A RECOVERING alcoholic who attacked a neighbour in his own home was sentenced to three months’ imprisonment at last week’s sitting of Castlebar District Court.
Vincent Joyce of Doonamona, Clogher, Claremorris pleaded guilty to assaulting his neighbour James McGrath on May 27, 2015, and to trespassing on his property on the same date.
Mr Joyce was also convicted of threatening and abusive behaviour in the Welcome Inn Hotel in Castlebar on February 25, 2014, and in Mulroy’s Bar in Castlebar on September 14, 2015.
The court heard that Mr Joyce is a recovering alcoholic who said that though he got into trouble whenever he drank, he has been alcohol free for the past two years.
Inspector Gary Walsh explained that on May 27, 2015, Mr Joyce called to the home of James McGrath in an intoxicated state at 6.50pm and was verbally abusive. He said the gardaí were called and Mr McGrath went into his home but the defendant followed him. He grabbed Mr McGrath around the neck and punched him.
The court heard that the victim attempted to escape but was unsuccessful and was hit with punches. Mr Joyce also attempted to hit him with a chair.
Mr Joyce was arrested at the scene and the court heard that Mr McGrath was very traumatised at the time.
Insp Walsh added that on September 14 at 4.30pm, Mr Joyce entered Mulroy’s Pub and was asked to leave, as he was intoxicated. He became abusive to staff and picked up a pint glass and threw it before leaving. He also kicked the door of the pub when leaving before being arrested.
Mr Joyce appeared before Castlebar Circuit Criminal Court in June, where he received 100 hours community service which the court heard he had almost completed. He told Judge Mary Devins that he knew he had committed a serious offence but that he was trying to change his ways and had been alcohol free for two years.
His solicitor, Nicola Daly said he has also completed anger-management courses and was now under the supervision of the probation service, which he found to be helpful and useful. She said alcohol was always his downfall.

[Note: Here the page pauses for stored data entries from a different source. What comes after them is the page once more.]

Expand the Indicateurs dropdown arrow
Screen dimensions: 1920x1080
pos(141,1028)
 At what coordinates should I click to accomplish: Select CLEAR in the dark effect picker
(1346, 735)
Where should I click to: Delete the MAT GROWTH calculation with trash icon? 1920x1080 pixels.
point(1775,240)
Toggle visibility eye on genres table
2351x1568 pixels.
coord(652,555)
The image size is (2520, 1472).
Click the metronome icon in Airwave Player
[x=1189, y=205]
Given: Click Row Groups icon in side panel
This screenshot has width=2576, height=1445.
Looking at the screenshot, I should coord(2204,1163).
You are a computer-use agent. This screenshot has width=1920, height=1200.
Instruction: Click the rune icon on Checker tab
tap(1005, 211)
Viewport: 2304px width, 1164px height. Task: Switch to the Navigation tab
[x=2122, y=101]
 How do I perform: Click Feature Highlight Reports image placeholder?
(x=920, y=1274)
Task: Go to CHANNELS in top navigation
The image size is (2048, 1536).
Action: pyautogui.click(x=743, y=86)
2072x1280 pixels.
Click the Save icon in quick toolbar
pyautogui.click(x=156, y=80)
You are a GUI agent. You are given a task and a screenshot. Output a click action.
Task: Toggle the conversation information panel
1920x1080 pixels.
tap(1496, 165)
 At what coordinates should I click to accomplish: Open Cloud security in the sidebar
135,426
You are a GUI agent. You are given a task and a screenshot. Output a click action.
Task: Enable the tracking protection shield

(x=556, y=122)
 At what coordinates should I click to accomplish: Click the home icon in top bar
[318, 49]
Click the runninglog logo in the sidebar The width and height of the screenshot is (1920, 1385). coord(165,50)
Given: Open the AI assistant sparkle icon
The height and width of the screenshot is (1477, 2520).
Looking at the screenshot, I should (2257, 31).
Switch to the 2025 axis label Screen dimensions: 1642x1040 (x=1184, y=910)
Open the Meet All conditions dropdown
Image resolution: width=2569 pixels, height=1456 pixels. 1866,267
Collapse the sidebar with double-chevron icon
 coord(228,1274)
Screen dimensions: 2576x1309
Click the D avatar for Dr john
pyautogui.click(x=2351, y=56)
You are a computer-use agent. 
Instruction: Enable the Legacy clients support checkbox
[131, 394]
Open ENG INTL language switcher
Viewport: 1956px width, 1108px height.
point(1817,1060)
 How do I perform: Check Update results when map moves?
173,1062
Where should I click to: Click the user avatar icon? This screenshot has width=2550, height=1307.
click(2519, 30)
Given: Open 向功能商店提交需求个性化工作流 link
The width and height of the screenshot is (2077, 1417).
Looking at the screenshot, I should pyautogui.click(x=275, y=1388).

When Judge Devins asked how she could believe he was alcohol free without any urinalysis reports, Probation Officer Miriam Tallon said that when people like Mr Joyce start drinking, it is only a matter of time before there is an incident and there had been no evidence of erratic behaviour to date.
Ms Daly said the probation report illustrated that Mr Joyce was taking the matter seriously and was on the road to recovery.
Judge Devins imposed a three-month prison sentence for the assault on Mr McGrath along with the charge of trespassing and the public order incident in the Welcome Inn. She added that she had reluctantly decided to take the public order offences in Mulroy’s into consideration.
Mr Joyce was also fined €450 and ordered to pay compensation to Mr McGrath.